## Material shown
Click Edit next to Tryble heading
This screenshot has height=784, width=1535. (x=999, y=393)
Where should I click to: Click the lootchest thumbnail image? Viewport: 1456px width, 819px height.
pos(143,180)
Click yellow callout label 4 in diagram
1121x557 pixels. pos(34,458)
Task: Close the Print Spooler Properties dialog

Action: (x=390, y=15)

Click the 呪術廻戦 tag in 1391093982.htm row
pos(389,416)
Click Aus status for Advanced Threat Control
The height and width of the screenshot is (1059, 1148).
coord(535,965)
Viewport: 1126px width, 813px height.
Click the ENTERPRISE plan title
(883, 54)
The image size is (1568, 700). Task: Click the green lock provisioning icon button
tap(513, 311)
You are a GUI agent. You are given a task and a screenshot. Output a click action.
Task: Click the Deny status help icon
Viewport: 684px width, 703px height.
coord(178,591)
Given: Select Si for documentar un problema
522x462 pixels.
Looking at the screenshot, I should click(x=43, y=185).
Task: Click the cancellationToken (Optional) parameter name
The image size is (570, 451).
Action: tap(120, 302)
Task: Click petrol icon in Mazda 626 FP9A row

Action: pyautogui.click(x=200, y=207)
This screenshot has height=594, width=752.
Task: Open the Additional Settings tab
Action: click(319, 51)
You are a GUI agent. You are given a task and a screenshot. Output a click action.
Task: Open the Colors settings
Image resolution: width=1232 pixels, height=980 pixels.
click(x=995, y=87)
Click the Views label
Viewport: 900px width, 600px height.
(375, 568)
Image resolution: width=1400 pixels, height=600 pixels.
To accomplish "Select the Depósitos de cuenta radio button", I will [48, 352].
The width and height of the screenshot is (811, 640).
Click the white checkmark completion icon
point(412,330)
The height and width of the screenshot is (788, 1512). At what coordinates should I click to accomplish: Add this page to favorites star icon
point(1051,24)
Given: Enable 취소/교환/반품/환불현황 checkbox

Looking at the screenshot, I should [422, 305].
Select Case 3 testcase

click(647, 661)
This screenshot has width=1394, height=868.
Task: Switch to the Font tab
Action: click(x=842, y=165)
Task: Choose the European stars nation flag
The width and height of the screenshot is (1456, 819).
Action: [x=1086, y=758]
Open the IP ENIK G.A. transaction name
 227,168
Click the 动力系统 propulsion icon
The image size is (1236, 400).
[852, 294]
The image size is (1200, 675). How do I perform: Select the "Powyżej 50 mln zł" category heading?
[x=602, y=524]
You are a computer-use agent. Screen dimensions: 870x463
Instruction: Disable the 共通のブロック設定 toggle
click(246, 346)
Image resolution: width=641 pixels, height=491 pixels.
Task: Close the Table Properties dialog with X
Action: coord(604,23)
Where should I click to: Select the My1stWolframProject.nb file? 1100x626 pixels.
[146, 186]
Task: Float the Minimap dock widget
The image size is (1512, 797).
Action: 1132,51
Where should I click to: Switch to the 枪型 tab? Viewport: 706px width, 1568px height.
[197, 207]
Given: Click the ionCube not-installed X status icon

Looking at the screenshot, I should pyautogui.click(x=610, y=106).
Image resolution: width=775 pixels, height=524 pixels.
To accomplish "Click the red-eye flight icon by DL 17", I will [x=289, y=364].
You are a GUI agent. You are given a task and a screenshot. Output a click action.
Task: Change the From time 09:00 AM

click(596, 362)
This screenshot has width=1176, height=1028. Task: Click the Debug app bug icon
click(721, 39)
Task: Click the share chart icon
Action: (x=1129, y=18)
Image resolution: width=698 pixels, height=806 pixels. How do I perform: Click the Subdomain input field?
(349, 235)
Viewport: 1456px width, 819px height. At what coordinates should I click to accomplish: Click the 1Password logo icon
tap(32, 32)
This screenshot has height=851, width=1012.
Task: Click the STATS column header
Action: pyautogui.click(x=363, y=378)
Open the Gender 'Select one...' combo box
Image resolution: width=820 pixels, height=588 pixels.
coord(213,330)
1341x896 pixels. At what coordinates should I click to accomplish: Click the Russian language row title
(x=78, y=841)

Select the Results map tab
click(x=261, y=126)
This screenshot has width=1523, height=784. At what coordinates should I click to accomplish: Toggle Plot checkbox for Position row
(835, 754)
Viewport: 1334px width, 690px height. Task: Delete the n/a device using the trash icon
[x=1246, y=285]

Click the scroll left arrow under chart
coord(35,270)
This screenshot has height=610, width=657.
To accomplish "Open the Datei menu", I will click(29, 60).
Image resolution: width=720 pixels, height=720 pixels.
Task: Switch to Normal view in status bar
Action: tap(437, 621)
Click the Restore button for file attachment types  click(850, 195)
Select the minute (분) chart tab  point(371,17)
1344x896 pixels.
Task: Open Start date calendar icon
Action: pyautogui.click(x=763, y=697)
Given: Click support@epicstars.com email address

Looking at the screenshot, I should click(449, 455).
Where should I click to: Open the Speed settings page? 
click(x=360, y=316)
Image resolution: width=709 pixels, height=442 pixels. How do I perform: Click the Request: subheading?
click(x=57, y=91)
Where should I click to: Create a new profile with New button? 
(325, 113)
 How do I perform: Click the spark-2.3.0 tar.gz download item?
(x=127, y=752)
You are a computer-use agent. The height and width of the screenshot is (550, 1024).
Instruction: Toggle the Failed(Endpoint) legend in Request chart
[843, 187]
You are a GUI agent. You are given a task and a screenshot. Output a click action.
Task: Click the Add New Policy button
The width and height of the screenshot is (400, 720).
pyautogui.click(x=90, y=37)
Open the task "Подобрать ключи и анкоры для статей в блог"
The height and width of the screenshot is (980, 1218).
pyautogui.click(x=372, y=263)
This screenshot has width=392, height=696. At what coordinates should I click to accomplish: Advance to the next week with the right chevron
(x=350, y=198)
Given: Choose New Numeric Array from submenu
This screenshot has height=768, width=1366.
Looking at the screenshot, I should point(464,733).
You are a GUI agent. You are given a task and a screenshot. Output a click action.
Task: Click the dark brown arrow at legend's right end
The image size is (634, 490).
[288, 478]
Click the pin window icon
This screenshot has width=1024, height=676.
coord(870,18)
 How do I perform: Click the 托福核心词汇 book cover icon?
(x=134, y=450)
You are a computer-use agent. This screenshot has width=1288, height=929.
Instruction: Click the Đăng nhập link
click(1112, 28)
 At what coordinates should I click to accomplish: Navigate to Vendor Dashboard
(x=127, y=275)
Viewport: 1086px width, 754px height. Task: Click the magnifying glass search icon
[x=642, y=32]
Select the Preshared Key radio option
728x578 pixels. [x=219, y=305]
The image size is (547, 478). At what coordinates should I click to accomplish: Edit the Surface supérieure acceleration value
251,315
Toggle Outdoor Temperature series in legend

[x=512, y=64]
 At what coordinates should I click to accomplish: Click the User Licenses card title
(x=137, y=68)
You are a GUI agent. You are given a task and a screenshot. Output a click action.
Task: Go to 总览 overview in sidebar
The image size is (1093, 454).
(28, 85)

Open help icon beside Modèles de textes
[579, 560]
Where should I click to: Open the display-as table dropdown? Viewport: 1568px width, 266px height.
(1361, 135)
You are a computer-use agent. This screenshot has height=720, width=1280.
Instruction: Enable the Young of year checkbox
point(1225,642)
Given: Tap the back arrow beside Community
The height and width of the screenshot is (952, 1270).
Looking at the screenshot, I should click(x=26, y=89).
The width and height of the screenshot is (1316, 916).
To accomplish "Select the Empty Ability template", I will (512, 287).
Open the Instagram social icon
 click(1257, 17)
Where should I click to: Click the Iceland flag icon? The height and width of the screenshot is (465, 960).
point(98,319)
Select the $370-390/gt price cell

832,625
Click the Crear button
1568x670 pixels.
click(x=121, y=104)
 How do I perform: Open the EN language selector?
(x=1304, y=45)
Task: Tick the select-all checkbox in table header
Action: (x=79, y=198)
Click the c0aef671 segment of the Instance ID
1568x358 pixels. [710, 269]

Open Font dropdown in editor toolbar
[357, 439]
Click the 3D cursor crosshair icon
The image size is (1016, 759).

## The task
Copy out the lines from the one containing "The image size is (1568, 700)." through the one containing "point(412,330)", including both of those lines, without changing anything in them.

## Task response
The image size is (1568, 700). Task: Click the green lock provisioning icon button
tap(513, 311)
You are a GUI agent. You are given a task and a screenshot. Output a click action.
Task: Click the Deny status help icon
Viewport: 684px width, 703px height.
coord(178,591)
Given: Select Si for documentar un problema
522x462 pixels.
Looking at the screenshot, I should click(x=43, y=185).
Task: Click the cancellationToken (Optional) parameter name
The image size is (570, 451).
Action: tap(120, 302)
Task: Click petrol icon in Mazda 626 FP9A row

Action: pyautogui.click(x=200, y=207)
This screenshot has height=594, width=752.
Task: Open the Additional Settings tab
Action: click(319, 51)
You are a GUI agent. You are given a task and a screenshot. Output a click action.
Task: Open the Colors settings
Image resolution: width=1232 pixels, height=980 pixels.
click(x=995, y=87)
Click the Views label
Viewport: 900px width, 600px height.
(375, 568)
Image resolution: width=1400 pixels, height=600 pixels.
To accomplish "Select the Depósitos de cuenta radio button", I will [48, 352].
The width and height of the screenshot is (811, 640).
Click the white checkmark completion icon
point(412,330)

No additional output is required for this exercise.